# Q3

*   We will develop a NER system specific to the category of names of the top 1000 movie titles from IMDB.

*   We will evaluate the system on a collection of text likely to contain instances of these named entities.

In [26]:
import nltk
nltk.download('punkt')

[nltk_data] Downloading package punkt to /root/nltk_data...
[nltk_data]   Unzipping tokenizers/punkt.zip.


True

In [27]:
import re
import csv
import math
import nltk
nltk.download('brown')
nltk.download('movie_reviews')
from nltk.corpus import brown, movie_reviews
from nltk.tokenize import word_tokenize

[nltk_data] Downloading package brown to /root/nltk_data...
[nltk_data]   Package brown is already up-to-date!
[nltk_data] Downloading package movie_reviews to /root/nltk_data...
[nltk_data]   Package movie_reviews is already up-to-date!


In [29]:
def get_top_1000_list():
    """
    Function to extract movie titles from a IMDB-top-1000.csv file.

    Returns:
        list: A list of unique titles of the top 1000 movies
    """
    with open("./data/IMDB-top-1000.csv", 'r') as file:
        csvreader = csv.reader(file)
        collected_titles = []
        for row in csvreader:
            raw_title = row[1].strip()
            # so that no duplicates is collected
            if raw_title not in collected_titles:
                collected_titles.append(raw_title.split())
    return collected_titles[1:]

In [43]:
def label_BIO(_tokens, _NE):
    """
    Generates BIO (Beginning, Inside, Outside) tags for movie titles in the given tokens.

    Args:
        _tokens (list): List of tokens representing words in a sentence.

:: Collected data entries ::
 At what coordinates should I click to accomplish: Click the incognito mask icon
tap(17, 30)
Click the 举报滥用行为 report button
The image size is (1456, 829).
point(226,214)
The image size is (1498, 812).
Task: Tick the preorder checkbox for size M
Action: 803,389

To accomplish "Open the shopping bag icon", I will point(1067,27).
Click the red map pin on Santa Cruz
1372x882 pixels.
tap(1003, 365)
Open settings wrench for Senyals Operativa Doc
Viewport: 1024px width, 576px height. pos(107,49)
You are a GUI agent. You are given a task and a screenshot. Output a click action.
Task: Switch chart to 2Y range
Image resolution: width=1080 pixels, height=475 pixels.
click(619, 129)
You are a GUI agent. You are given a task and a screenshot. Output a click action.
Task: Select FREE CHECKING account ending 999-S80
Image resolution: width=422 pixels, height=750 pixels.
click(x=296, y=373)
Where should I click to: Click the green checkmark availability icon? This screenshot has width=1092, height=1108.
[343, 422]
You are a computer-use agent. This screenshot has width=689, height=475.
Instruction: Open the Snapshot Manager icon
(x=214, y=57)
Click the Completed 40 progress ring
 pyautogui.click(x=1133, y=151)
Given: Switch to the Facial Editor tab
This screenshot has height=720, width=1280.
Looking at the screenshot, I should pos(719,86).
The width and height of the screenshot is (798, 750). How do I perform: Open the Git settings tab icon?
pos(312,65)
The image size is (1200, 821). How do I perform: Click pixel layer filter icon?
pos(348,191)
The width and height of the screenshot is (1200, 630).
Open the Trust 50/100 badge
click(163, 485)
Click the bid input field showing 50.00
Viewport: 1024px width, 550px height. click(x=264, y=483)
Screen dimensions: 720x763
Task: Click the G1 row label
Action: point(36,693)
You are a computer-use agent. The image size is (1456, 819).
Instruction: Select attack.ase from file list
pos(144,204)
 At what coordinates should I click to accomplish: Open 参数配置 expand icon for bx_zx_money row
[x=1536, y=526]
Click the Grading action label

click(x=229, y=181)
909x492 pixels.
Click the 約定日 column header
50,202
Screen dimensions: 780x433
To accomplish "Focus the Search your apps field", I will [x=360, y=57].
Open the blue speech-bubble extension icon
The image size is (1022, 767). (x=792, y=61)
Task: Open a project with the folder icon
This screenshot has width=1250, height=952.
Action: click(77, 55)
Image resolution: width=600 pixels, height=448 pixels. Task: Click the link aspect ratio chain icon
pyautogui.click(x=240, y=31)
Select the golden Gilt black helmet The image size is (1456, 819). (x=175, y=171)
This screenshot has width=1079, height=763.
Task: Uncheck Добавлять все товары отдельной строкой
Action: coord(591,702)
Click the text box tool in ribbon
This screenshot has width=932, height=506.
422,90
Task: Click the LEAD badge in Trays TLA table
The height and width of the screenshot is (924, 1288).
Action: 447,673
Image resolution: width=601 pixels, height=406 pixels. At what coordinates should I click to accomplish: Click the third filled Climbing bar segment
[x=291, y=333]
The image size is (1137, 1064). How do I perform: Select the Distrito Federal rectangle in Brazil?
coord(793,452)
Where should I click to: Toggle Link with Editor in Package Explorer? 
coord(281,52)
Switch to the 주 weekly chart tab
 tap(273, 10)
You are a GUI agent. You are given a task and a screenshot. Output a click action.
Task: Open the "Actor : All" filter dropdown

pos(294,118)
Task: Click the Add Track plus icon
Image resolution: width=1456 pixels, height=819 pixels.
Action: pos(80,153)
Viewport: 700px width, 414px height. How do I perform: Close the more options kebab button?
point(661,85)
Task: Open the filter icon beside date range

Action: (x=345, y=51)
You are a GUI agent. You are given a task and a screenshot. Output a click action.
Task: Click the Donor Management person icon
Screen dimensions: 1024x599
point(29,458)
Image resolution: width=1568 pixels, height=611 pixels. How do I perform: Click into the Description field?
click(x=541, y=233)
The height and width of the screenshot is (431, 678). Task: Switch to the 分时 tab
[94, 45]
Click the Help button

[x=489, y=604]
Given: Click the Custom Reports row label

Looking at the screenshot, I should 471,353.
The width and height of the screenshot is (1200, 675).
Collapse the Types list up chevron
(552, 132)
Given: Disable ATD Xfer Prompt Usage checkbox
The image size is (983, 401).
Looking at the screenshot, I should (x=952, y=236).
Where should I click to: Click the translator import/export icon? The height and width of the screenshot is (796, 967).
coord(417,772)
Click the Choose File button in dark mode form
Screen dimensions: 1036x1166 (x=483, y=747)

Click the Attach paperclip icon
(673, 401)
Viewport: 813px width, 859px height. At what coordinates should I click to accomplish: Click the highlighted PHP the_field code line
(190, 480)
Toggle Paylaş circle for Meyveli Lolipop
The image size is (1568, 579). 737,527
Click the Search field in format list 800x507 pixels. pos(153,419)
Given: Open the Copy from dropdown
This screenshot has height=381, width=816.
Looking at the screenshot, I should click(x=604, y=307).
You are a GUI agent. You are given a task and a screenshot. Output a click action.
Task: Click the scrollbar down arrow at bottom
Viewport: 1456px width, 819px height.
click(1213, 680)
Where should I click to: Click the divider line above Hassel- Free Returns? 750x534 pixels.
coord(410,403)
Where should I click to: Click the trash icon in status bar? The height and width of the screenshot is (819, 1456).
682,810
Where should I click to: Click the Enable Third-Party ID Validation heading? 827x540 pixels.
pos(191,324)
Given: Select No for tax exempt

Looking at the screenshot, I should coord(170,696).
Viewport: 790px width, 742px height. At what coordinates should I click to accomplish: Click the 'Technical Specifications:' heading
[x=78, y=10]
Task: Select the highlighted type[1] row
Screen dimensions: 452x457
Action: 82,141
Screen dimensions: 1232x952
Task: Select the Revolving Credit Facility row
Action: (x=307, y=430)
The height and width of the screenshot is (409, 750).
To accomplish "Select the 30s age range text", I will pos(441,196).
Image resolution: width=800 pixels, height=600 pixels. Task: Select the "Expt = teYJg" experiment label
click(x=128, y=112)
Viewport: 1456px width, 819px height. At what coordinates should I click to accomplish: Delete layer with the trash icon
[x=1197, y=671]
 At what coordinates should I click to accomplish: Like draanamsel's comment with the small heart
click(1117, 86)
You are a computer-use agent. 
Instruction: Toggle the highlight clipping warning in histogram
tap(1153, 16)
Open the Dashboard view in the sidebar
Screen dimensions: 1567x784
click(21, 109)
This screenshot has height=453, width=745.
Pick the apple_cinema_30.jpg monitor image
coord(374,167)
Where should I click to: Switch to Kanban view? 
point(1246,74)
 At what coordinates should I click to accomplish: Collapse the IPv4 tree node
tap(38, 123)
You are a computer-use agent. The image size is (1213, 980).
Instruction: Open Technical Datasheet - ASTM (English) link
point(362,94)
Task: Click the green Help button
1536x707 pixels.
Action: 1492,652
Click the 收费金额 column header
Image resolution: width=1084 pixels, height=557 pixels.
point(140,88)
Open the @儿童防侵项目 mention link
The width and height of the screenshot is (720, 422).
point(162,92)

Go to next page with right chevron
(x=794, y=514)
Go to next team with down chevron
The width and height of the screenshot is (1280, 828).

:: Work instructions ::
a: Answer these questions using the NER notebook:
(i) Which file does the function get_top_1000_list open?
(ii) What do the letters in BIO stand for?
(iii) Which two corpora are downloaded in the cell that also imports csv and math?
b: In the NER notebook, why does get_top_1000_list check whether raw_title is already in collected_titles before appending it?
c: Rewrite the NER notebook from "# so that no" to "the given tokens.", substituting "repeated titles" for "duplicates".
Draw your answers from the NER notebook alone.

:: Solution list ::
a:
(i) ./data/IMDB-top-1000.csv
(ii) Beginning, Inside, Outside
(iii) brown and movie_reviews

b: The check ensures that a title is added only if it is not already in collected_titles. The accompanying comment says this is done so that no duplicates are collected.

c:
# so that no repeated titles is collected
            if raw_title not in collected_titles:
                collected_titles.append(raw_title.split())
    return collected_titles[1:]

In [43]:
def label_BIO(_tokens, _NE):
    """
    Generates BIO (Beginning, Inside, Outside) tags for movie titles in the given tokens.